OSAN AIR BASE, Republic of Korea -- As an A-10 Thunderbolt approached its target during a training exercise, its pilot tactfully maneuvered the aircraft through the cloudy skies. He then prepped the aircraft to drop its Mark-82 bombs and banked toward the cloud cover's opening just seconds before munitions release.

As the pilot pulled away from his now destroyed target, he thought, "Wow, they were right."

'They' in this scenario are forecasters from the 51st Operations Support Squadron weather flight, whose mission is to not only provide A-10 pilots mission-relevant information about cloud coverage and ceilings, but also to provide timely and accurate weather information in support of all the 51st Fighter Wing's flying operations.

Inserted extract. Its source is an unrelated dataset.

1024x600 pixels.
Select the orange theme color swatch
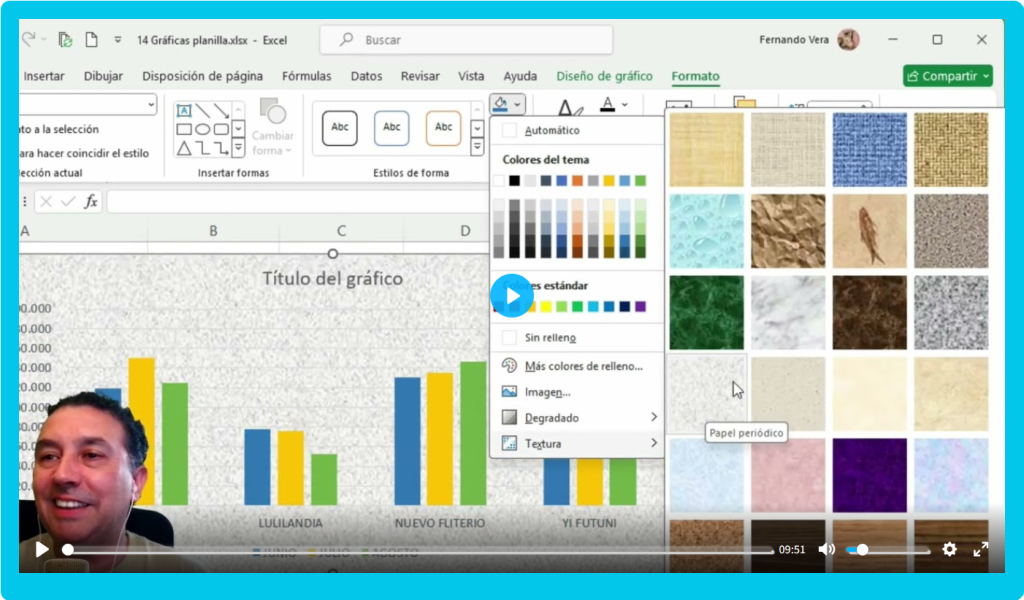coord(578,181)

"Our responsibilities include resource protection for the aircraft itself, and flight safety for both aircraft on the ground and in the air," said Capt. Robert Waldrup, 51st OSS weather flight commander. "We're also responsible for issuing inclement weather warnings to the base populace."

Because Osan's unique physical features make it hard to predict, the weather flight's forecasters must rely on their training and expertise here more than other locations, said Staff Sgt. Michael Nelson, 51st OSS mission weather NCO in charge.

"Forecasting here is much harder because the weather-model data that we use has to pull real-time data from observations off the peninsula and upstream from where we are, and due to China and the Yellow Sea, there's very limited data out there," he said. "Each base you go to has different local effects, such as rivers or mountains, so you definitely need about a year in place to experience the seasonal effects and understand their operational impacts. And since we're only here for a year, you only experience each season once so it's really trial by error."

The weather flight provides a five-day generalized forecast for the base and a mission-execution forecast for the flying squadrons. Hourly observations are done to understand what's happening in the atmosphere, and in the case of inclement weather, observations are completed about every 10 minutes.

"Forecasts start on a hemispheric scale and all the information is funneled down to a micro scale," Nelson said. "We're not just forecasting for Osan, we're forecasting for literally the entire peninsula."

Even though the weather flight personnel pride themselves on providing accurate forecasts, even the best forecasters can be wrong from time to time, said Staff Sgt. Stephanie Clark, 51st OSS weather forecaster.

"You can only forecast so much, get everything right, and still have it go wrong because one small aspect changed causing a butterfly-effect, which in turn changes everything else," she said. "You really have to rely on your experience and knowledge to make it."

The day-to-day challenges and ever-changing weather keep Osan's forecasters sharp.

"It's very personally rewarding," Nelson said. "Other people don't recognize our daily contributions, but it's still a good feeling. We're a small bit of what goes into getting pilots in the air to effectively do their jobs, but we definitely play an important role in accomplishing the mission."